- [Text section]
Jeanette Howard, associate director of science for fresh water for The Nature Conservancy in California
Jeanette Howard, our associate director of science for fresh water, has spent the past 15 years (off and on) studying mussels, seeking to better understand their role in the river ecosystem. The work requires diving into the best—and worst—of the state’s rivers, from the pristine to the polluted. Yet Dr. Howard feels lucky to work with rivers: “In California, our water is gold. It’s precious.”
“They were once the backbone of the button industry, but the advent of plastic rendered freshwater mussel harvesting nearly obsolete,” says Jeanette Howard.
It was like a fighter’s one-two punch: As commercially raised mussels took their hit, wild freshwater mussels were next to receive a serious blow. Once accounting for the largest presence—whether plant or animal—in some streams, their numbers have dramatically dwindled.
Diminishing fish populations—these mussels rely on fish as hosts for their larvae—and increasingly polluted waters have taken their toll on these essential bivalves.
“Freshwater mussels play a little-known role in our daily lives,” says Howard. “They sit at the bottom of rivers for years, filtering and cleaning our waters much like oysters do in estuaries. They even absorb parasites like giardia.”
And if that’s not enough, they produce a compost-like material that nourishes other stream animals, contributing to the overall health of our freshwater systems.

- [Dataset entries]
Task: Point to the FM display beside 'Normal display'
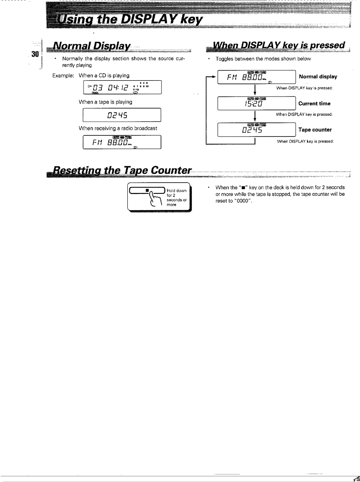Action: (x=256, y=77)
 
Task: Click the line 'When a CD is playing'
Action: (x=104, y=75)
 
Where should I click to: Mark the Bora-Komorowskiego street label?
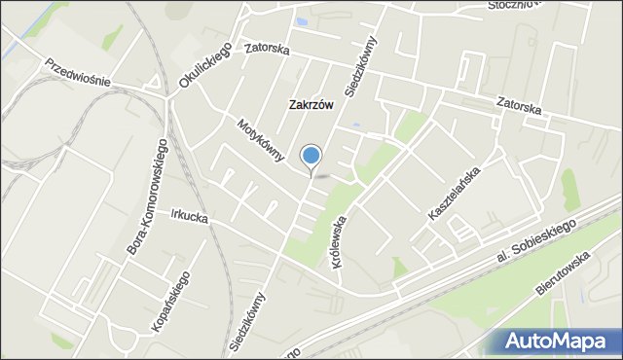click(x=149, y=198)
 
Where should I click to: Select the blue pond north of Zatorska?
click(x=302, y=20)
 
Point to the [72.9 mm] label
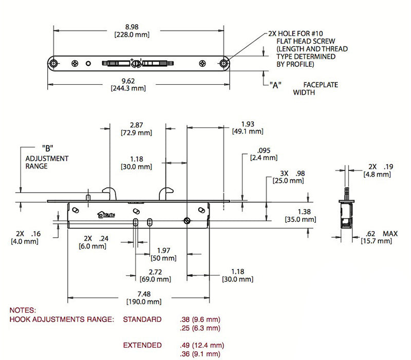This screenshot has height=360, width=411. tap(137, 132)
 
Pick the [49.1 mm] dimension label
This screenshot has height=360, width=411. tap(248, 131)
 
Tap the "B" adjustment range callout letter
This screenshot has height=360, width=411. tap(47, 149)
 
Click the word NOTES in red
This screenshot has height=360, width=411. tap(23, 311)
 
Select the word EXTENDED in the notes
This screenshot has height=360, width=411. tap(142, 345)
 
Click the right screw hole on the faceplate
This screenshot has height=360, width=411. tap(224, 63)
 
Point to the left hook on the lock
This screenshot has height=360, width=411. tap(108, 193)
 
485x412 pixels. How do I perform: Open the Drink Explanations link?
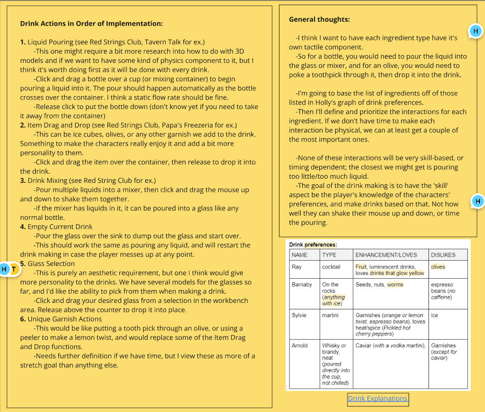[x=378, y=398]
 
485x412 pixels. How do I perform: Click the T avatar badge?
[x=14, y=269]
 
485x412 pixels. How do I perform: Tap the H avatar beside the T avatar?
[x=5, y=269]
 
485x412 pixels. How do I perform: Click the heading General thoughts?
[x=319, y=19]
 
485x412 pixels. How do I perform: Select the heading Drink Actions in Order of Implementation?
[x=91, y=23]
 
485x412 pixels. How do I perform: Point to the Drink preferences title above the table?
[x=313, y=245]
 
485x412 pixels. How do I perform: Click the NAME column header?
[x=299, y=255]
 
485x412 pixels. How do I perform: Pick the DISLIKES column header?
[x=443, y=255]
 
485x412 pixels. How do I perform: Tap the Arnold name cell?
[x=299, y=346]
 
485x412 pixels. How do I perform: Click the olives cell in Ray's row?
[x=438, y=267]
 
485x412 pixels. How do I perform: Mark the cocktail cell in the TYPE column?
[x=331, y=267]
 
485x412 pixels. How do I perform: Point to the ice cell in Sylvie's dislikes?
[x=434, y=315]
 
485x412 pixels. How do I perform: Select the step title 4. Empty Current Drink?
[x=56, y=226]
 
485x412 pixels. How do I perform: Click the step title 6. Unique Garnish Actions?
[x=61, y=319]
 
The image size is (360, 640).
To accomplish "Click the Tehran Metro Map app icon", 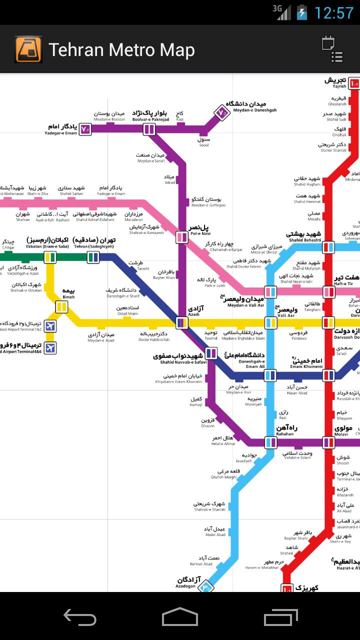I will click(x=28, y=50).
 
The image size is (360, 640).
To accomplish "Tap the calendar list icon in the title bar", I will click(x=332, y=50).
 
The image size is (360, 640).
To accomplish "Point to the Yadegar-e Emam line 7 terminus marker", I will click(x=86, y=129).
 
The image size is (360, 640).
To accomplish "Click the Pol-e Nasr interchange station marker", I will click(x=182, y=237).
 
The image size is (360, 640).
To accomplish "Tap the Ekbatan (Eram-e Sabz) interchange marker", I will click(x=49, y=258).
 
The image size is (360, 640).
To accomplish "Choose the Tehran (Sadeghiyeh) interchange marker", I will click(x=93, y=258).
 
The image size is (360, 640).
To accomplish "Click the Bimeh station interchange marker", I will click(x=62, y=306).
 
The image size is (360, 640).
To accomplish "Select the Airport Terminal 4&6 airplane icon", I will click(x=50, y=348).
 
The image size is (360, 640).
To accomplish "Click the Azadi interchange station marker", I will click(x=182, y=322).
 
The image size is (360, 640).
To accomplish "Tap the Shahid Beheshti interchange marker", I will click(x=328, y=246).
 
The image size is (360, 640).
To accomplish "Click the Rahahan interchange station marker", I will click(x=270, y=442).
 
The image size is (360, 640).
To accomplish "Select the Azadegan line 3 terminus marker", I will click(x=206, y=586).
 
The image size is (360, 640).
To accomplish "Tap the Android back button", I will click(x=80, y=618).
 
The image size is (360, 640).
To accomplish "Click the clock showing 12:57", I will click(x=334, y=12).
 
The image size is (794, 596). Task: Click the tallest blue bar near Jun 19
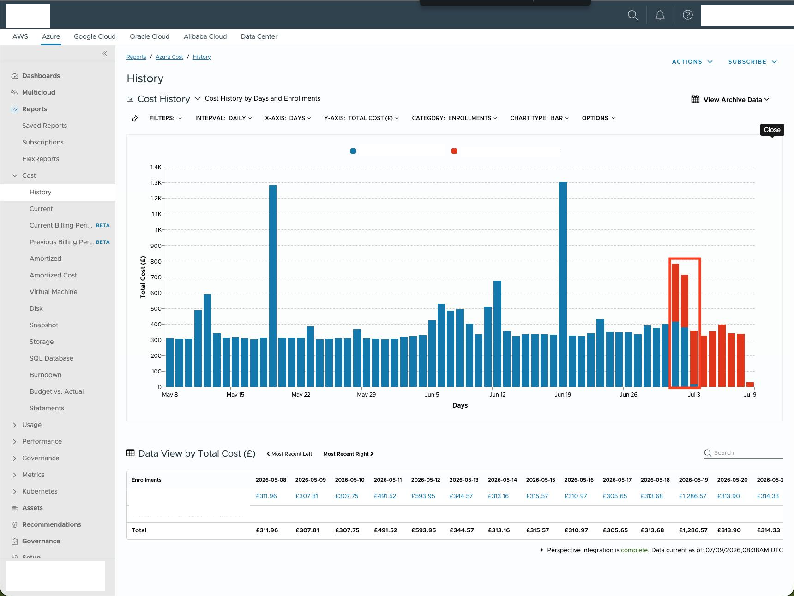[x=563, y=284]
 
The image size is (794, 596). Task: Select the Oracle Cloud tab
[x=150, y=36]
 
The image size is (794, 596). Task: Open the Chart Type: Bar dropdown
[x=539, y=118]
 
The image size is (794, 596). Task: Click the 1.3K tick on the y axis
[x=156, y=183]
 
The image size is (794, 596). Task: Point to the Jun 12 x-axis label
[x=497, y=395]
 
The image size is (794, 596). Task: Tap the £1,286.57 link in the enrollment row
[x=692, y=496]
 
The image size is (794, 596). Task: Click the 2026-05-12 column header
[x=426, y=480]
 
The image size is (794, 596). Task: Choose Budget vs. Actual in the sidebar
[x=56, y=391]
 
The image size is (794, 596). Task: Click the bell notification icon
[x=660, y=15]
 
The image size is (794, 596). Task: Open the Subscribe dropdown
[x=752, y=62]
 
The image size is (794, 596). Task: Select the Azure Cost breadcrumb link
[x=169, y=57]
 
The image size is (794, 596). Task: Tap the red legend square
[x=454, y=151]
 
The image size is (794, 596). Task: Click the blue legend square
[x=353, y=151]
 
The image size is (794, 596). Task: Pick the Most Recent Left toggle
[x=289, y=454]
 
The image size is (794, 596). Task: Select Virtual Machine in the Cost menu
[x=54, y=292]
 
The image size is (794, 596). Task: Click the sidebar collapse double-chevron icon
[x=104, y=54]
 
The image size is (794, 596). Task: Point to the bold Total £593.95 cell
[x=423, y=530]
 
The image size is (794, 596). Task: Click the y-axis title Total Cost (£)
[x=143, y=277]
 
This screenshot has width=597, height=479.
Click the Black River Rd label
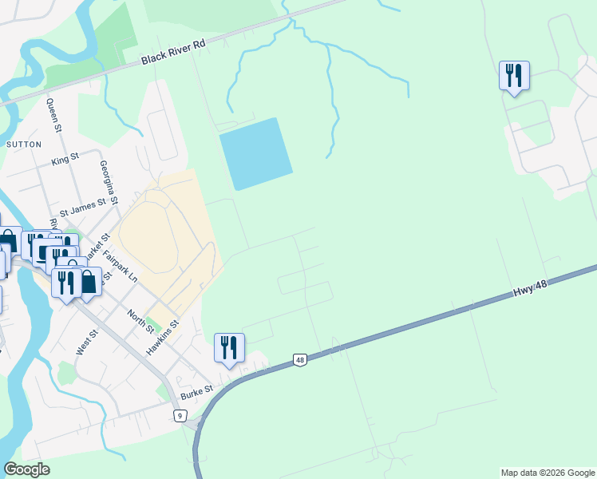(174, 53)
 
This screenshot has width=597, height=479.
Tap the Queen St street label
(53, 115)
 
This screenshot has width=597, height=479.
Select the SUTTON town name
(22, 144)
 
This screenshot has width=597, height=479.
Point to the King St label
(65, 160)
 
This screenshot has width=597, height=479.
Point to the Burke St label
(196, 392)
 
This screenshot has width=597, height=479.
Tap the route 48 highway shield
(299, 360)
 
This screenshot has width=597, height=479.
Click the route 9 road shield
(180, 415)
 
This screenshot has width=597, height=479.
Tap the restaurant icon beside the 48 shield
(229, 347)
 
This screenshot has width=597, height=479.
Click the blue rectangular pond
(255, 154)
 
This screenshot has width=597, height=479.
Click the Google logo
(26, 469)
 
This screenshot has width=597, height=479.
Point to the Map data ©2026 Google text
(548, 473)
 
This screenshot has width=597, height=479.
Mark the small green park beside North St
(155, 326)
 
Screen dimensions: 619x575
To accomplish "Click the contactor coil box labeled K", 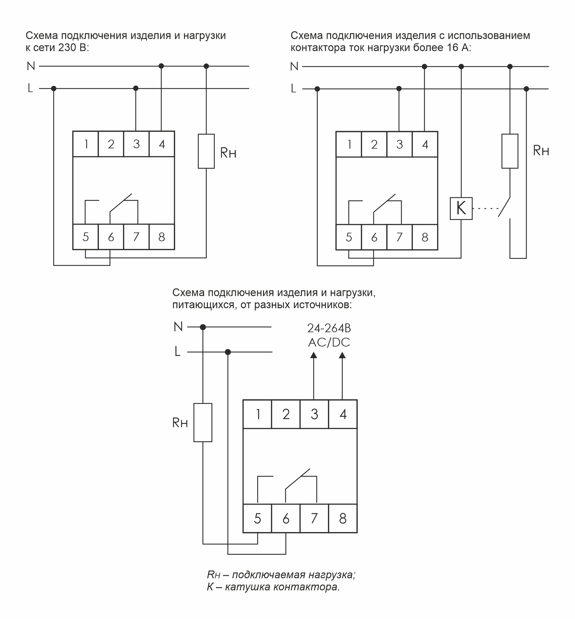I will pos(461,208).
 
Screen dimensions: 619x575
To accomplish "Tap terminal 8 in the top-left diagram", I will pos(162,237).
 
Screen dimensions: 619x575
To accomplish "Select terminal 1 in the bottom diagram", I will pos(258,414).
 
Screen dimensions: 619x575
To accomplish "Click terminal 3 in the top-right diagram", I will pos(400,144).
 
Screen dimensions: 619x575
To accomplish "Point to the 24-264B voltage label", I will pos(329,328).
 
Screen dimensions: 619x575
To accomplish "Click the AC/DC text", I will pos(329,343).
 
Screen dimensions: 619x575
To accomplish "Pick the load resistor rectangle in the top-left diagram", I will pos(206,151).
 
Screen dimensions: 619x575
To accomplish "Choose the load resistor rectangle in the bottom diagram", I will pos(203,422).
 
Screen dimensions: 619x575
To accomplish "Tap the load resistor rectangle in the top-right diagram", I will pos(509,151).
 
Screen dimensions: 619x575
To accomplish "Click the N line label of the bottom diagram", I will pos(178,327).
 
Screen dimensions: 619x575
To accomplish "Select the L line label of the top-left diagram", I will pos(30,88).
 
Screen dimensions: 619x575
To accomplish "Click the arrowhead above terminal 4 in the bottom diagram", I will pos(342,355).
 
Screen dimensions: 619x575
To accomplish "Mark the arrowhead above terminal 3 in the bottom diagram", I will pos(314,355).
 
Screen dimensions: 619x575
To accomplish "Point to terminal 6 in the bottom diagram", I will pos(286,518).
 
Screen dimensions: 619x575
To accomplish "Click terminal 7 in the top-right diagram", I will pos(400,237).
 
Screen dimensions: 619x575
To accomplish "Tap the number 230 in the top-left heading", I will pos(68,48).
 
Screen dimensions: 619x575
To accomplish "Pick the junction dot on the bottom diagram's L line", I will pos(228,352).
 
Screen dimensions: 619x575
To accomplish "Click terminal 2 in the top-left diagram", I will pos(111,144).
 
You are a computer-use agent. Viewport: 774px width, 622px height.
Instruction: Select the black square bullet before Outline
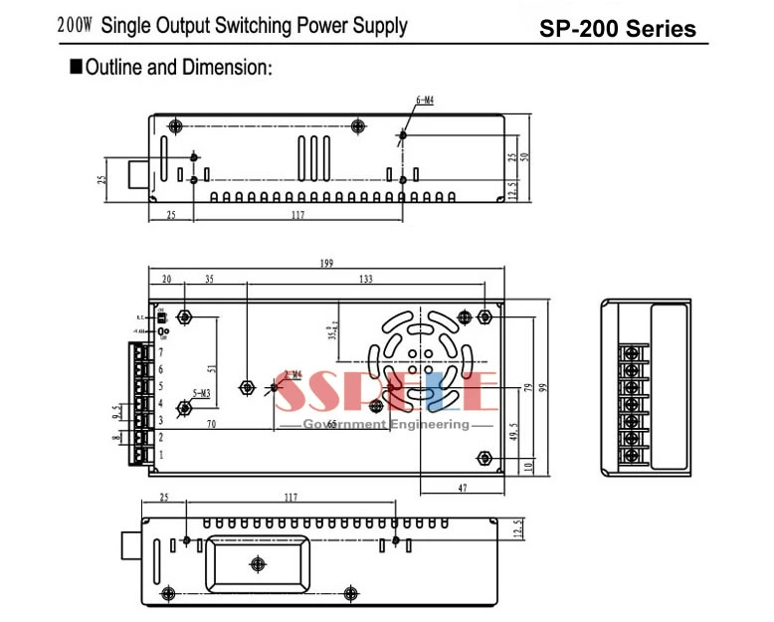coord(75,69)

- [Problem A]
According to the freshwater mussel passage, what do freshwater mussels do that benefits rivers? List each one.
- [Problem B]
Answer these from the freshwater mussel passage:
(i) For how many years has Jeanette Howard studied mussels?
(ii) Which industry did freshwater mussels once form the backbone of?
(iii) What do these mussels rely on fish for?
- [Problem C]
Write out the freshwater mussel passage word for word, starting at "Diminishing fish populations—these" and ending at "these essential bivalves.".

- [Answer box A]
- They sit at the bottom of rivers for years, filtering and cleaning the water.
- They absorb parasites like giardia.
- They produce a compost-like material that nourishes other stream animals.

- [Answer box B]
(i) 15 years, off and on.
(ii) The button industry.
(iii) As hosts for their larvae.

- [Answer box C]
Diminishing fish populations—these mussels rely on fish as hosts for their larvae—and increasingly polluted waters have taken their toll on these essential bivalves.